**THE TASK**
Look at each line below and tally those holding "next"; answer with that figure and nothing else.

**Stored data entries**

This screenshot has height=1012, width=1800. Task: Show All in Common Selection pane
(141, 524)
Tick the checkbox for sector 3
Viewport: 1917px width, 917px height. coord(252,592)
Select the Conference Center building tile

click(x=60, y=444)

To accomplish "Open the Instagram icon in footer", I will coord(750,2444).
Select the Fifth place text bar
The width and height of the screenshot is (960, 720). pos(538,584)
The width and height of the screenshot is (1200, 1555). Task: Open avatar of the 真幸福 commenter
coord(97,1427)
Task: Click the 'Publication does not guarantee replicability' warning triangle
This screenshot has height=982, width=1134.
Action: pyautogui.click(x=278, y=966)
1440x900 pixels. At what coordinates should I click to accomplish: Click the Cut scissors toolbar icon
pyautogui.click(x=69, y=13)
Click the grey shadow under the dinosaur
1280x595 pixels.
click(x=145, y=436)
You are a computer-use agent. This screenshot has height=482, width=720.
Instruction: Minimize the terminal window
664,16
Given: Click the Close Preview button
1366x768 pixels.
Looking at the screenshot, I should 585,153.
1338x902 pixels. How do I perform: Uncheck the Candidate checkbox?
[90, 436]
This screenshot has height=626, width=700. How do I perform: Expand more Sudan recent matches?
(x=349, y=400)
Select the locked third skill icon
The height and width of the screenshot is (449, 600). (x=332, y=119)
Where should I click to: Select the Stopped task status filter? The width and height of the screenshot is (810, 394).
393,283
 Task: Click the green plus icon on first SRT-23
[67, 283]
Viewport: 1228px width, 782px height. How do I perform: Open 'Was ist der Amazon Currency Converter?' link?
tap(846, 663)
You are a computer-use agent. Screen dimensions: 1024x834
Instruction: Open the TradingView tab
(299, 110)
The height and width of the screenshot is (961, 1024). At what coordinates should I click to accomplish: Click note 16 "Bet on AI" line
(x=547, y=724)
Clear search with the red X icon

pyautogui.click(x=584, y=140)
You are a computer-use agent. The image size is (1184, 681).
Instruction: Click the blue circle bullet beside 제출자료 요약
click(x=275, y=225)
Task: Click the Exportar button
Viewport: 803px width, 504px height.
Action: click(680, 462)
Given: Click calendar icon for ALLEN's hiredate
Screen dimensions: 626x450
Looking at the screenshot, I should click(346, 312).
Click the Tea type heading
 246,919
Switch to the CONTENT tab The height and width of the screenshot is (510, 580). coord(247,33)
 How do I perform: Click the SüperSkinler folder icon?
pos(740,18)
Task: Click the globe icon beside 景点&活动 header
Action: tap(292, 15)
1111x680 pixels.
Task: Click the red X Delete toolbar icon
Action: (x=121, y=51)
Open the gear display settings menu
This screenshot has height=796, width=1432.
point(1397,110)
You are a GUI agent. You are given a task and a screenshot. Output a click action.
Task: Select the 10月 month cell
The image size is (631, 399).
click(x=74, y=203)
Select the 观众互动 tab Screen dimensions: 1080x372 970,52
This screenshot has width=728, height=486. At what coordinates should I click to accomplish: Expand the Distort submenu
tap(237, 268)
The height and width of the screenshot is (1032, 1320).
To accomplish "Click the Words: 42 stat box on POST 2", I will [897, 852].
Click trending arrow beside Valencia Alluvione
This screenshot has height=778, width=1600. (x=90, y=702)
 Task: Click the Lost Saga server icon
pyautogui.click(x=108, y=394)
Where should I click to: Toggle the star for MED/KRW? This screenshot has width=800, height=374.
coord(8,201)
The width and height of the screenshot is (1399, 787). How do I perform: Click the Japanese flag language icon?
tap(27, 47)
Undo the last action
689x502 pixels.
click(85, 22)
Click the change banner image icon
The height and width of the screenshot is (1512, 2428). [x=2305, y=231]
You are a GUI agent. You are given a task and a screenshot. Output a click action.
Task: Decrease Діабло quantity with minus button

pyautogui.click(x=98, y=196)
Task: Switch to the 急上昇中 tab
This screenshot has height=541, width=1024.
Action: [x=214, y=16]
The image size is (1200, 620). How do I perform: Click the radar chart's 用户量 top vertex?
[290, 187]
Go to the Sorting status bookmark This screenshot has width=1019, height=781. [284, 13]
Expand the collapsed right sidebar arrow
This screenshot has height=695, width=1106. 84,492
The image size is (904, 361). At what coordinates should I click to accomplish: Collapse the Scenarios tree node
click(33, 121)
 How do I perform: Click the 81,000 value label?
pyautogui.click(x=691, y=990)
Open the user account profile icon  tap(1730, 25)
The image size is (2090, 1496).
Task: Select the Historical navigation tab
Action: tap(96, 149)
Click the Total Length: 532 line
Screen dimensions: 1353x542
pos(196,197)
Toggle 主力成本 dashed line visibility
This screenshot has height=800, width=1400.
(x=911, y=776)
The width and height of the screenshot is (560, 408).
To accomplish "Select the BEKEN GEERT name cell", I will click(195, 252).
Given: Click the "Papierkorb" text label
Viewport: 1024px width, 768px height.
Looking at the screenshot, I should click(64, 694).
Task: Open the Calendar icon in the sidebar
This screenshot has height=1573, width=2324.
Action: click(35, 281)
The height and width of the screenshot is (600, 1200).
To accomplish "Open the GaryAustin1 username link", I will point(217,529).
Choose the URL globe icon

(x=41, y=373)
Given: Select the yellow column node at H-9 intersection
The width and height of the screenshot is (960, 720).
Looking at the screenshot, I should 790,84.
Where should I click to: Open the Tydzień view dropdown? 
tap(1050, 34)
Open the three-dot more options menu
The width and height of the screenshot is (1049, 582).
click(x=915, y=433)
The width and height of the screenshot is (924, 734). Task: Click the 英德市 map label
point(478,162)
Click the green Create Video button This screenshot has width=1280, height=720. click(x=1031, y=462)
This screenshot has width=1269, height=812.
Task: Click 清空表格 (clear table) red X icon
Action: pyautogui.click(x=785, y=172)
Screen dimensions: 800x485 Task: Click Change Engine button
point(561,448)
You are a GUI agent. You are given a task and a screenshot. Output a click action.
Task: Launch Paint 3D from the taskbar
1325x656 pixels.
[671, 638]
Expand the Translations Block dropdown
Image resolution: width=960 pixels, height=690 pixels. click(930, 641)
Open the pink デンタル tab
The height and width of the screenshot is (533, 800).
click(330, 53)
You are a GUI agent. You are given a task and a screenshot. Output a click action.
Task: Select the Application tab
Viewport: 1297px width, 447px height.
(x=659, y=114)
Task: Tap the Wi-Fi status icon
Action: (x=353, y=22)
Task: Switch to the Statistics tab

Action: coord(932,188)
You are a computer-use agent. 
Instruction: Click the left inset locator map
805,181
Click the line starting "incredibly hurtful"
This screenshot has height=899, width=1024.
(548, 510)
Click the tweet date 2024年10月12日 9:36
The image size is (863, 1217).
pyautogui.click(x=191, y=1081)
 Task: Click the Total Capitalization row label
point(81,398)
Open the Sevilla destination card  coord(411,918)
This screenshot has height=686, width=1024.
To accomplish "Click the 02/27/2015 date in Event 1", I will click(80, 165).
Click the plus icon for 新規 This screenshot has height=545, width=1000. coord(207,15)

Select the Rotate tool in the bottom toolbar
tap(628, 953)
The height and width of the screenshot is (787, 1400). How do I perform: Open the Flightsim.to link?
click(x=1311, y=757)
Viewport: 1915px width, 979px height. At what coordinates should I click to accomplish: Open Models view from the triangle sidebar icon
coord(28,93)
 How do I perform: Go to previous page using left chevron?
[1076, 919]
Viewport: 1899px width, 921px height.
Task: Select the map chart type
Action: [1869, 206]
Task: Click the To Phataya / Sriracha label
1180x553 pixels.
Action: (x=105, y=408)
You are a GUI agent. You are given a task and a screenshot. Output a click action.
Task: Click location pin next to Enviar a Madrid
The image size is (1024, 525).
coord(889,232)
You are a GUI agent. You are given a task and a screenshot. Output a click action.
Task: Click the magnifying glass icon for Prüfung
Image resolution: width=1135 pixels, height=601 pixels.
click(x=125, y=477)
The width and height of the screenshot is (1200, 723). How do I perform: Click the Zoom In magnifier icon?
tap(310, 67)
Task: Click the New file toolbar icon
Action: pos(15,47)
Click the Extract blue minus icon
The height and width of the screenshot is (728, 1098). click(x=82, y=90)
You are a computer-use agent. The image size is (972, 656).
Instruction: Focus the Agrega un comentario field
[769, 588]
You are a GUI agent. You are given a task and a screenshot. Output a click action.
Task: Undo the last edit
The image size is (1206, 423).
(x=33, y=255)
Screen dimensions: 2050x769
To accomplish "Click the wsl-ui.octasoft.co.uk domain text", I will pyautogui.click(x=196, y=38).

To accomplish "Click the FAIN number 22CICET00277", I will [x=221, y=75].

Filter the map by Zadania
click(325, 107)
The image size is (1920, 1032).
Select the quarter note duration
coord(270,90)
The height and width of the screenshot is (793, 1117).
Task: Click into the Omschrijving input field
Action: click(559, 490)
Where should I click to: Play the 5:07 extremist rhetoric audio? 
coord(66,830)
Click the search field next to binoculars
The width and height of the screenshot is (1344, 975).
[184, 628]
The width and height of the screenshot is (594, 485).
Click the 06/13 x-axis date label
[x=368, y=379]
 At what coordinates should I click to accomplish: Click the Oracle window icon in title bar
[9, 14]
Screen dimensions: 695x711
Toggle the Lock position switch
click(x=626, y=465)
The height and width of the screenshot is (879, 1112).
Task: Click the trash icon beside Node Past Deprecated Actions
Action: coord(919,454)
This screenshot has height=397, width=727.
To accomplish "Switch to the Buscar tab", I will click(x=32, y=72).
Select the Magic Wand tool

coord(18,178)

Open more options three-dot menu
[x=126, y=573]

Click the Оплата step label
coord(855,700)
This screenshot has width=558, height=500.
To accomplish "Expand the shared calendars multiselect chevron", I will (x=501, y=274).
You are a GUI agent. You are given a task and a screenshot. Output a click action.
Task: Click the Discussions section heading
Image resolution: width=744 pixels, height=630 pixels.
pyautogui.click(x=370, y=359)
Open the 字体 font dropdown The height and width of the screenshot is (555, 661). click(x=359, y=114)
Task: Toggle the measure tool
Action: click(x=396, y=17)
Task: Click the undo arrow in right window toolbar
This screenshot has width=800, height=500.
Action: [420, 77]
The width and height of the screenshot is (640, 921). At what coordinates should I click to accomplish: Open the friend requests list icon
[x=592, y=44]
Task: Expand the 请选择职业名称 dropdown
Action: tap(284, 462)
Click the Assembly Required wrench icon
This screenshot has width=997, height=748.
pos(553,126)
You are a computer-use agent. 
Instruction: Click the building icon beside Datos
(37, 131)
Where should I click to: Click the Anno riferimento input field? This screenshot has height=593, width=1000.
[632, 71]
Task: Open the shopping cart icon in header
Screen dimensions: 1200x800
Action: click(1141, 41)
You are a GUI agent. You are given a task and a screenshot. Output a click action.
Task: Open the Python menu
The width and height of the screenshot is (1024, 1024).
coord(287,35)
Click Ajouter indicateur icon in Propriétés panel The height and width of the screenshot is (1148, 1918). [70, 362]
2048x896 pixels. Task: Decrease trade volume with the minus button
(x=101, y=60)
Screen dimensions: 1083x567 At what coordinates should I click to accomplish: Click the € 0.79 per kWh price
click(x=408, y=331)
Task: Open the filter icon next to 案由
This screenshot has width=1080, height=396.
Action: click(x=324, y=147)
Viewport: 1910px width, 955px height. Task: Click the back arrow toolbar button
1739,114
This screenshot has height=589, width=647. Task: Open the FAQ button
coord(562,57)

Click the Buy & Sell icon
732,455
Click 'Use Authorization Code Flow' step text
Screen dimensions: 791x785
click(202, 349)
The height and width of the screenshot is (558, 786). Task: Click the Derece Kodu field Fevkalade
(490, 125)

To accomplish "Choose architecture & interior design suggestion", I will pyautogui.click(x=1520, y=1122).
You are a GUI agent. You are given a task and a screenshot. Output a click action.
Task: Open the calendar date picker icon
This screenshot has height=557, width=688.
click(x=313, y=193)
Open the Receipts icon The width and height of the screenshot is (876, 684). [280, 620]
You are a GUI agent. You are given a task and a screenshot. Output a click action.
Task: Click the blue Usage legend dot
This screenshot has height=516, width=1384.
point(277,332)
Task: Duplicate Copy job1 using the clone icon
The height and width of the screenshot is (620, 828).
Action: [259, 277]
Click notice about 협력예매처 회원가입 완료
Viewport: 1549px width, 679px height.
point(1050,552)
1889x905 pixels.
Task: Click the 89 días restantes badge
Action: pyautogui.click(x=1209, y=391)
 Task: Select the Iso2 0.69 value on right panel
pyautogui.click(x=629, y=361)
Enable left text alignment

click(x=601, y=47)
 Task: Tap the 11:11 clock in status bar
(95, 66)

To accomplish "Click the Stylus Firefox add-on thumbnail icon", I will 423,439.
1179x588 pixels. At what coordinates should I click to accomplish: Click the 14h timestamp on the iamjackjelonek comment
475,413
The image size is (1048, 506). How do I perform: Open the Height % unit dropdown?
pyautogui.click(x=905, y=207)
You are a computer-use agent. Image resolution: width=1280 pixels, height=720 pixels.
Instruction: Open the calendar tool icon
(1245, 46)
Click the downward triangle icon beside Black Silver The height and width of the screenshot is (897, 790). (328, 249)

**EXERCISE RESULT**
3